• [DOCUMENT EXTRACT]:
New book from APC challenges colonial archival categories in productive ways
The central proposition of the book is to make the marooned archive of material culture more visible and more available for consideration as an archival resource than it is currently. It looks at how materials of the past – anything from snuff spoons to knobkerries – were constituted as ethnographic and understood to be evidence of culture, while others – like documents and maps –were constituted as archival and understood to be evidence of history. Essays by more than twenty contributors challenge these divisions in thoughtful ways, releasing the material from pre-assigned identity positions as “tribal” into settings that enable them to be used as resources for thinking critically about identity in the long past and in the present.
While the book has a specific regional focus, and makes an unparalleled contribution to the understanding of southern KwaZulu-Natal in the Late Independent and Colonial Periods, it has a much broader application. At a time when attention is focused on “undoing” colonial legacies and honouring the past before colonialism, it demonstrates innovative strategies for engaging with archival materials in new ways – from the interventions effected in contemporary artworks to the inserting of nameless, timeless objects of material culture into histories of individualised and politicised experience.
The book has already had an exciting extended launch “season”, attracting a great deal of interest both locally and internationally.

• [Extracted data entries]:

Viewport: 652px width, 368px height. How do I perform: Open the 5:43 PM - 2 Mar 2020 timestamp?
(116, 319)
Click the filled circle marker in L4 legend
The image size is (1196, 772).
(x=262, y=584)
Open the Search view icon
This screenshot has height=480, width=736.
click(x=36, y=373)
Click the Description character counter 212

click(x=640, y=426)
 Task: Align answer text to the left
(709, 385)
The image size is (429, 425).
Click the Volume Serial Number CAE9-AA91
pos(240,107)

• [PROBLEM STATEMENT]: Can you summarize the book announcement in two sentences?

• [FULL SOLUTION]: The book aims to make the marooned archive of material culture more visible as an archival resource, examining how objects such as snuff spoons and knobkerries were treated as ethnographic evidence of culture while documents and maps were treated as archival evidence of history, divisions that essays by more than twenty contributors challenge. Though it focuses on southern KwaZulu-Natal in the Late Independent and Colonial Periods, it demonstrates broader strategies for engaging with archival materials in new ways, and its extended launch has attracted considerable local and international interest.